Why This Works for Busy Families
I wanted a Valentine plan that felt sweet but didn't turn into a glitter explosion. Kindness bingo keeps kids focused on small, doable actions, while the card station gives their hands a job and their hearts a place to say what matters.
- Social-emotional learning without a long lesson.
- Fine-motor practice through cutting, tracing, and coloring.
- Easy to repeat all week with different prompts.
Quick Supply List
- •Printer paper or light cardstock
- •Crayons, markers, or colored pencils
- •Glue stick and kid scissors
- •Small basket of stickers or washi tape
- •Optional: pink or red construction paper for card bases
Parent tip
If you want zero mess, swap glue for sticker sheets and pre-cut heart shapes the night before.
Set Up in 10 Minutes
- Print the bingo squares list and draw a quick 5x5 grid (or type it into a doc to print).
- Pre-cut card bases so kids can decorate without waiting.
- Place one “message helper” strip at each seat with sentence starters.
- Keep a tiny bin for “extras” (stickers, heart punch-outs, ribbon scraps).
How to Play Kindness Bingo
- Pick 3-5 squares for preschoolers or the full board for older kids.

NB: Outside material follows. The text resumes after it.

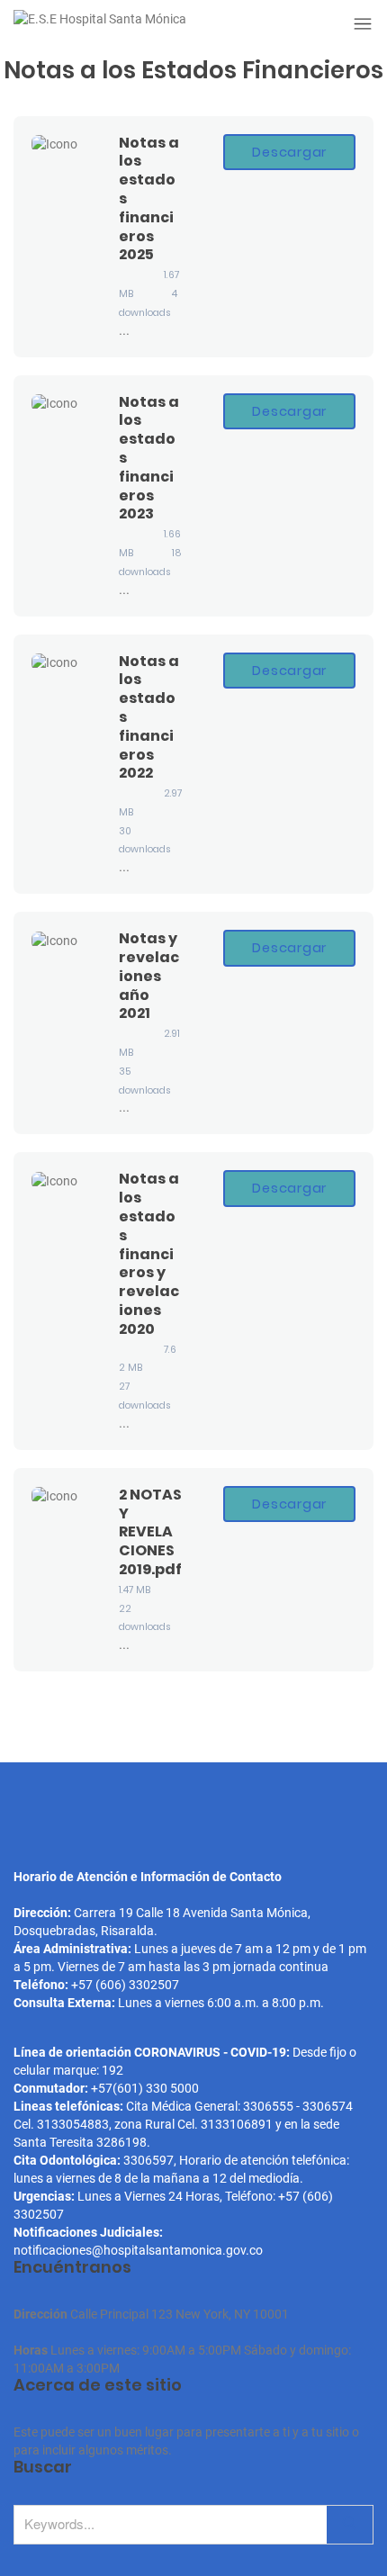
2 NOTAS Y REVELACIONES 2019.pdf (150, 1532)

- Let kids do one kindness act, then color the square right away.
- Use a small prize like “choose the bedtime story” for a completed row.
- Pause after every 2-3 squares to do a quick stretch or wiggle break.
Card-Making Station (No Mess)
Keep it simple: one card base, one message, one picture. Kids don't need 14 options to feel proud.
Message Helpers
- “I like you because…”
- “You help me when…”
- “One thing I love doing with you is…”
- “You make me feel…”
- “Thanks for…”
Card Ideas
- Folded heart card with a hidden message inside.
- “Three things I like about you” list card.
- Sticker collage with one big word: “Kind.”
Easy Extensions (If You Need More Time)
Letter & Name Practice
Have kids write the names of everyone they made cards for. Trace over with a marker.
Math Warm-Up
Count hearts on each card and write the number in the corner.
Word Work
Circle all the letters in “kind,” then hunt them on a word search page.
Printables to Pair With This
- Coloring Picture – pick hearts or friendship-themed pages to decorate your card station.
- Word Search Generator – build a quick “kindness words” puzzle for early finishers.
- Writing Prompts – print a short prompt like “A time I felt loved was…” for older kids.
Wrap-Up
End the day by reading the cards out loud or delivering them together. It's a sweet, simple way to show kids that kindness is something they can practice, not just talk about.